Speaking for the city’s Library Commission, Kathy Heus told council members the commission has been seeking grant funding to complete a library expansion and has found some grants are not available without an official acknowledgment from the city that it is interested in the expansion.
“We are requesting the city commit to $500,000 with the understanding that any other funds necessary would come from other sources,” Heus said.
Council member Blaine Gilman, who said he attended the Library Commission meeting when expansion funding was discussed, told the council the planned addition would cost approximately $2 million.

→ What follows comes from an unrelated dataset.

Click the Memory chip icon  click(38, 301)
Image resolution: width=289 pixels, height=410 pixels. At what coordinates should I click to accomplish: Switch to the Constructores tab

Acting City Manager Chuck Kopp said city administrators plan to present a list of about 20 recommended capital improvement projects to the city council at its second meeting in October.
“The library may be the number one project we’re seeking grant funding sources for,” Kopp said.
He said, in his opinion, it would be better for the council to look at all the projects in total.
The council did not act on the request for a commitment.
In other business, the council did approve a transfer of $1,800 from the senior citizens fund to help pay for kitchen rental while the kitchen at the Kenai Senior Citizens Center is being remodeled.
Kenai American Legion Post No. 20 offered its kitchen facilities for rent at $110 a day, during the estimated three months it will take to redo the seniors’ kitchen.
The Legion also offered to donate $90 of the daily rent back to the city.
With the total donation of $8,100 in rental fees, the actual cost to the city would be the remaining $1,800.
“The American Legion was very generous to make us that offer,” Kopp said.
The council also accepted a $290,000 state grant that will fund improvements at Municipal Park, pay for three new water wells, a Leif Hansen Memorial Park sprinkler system and a fire hydrant well in the VIP Subdivision, and fund improvements at the city’s skateboard park.
Kopp said the Municipal Park improvements, estimated to cost $125,000, include installing fire pits, bench seating, “high-end” picnic tables and lighted trails.
When asked about the picnic tables, Kopp said the city is “looking at equipment that will last 15, 20 years, not something that needs to be replaced every five years.”
The council approved a $790,000 state grant for road and sewer improvements, as well.
Most of the money $640,000 has been earmarked to fund road improvement requests from residents in limited improvement districts (LID).
The districts comprise neighbors who get together and agree to evenly split the cost of such things as street paving with the city, according to Kopp.
Some LIDs the city is considering include Set Net Drive, Aliak-McCollom Drive and streets in the Thompson Park Subdivision.
Kopp said $50,000 has been set aside for installing street lights, though the specific locations have not yet been identified.
“We’re looking at public safety first,” he said.
Wednesday’s council meeting was the first attended by new student representative Les Krusen, who invited the council to the Kenai High School football matchup against Skyview High School today.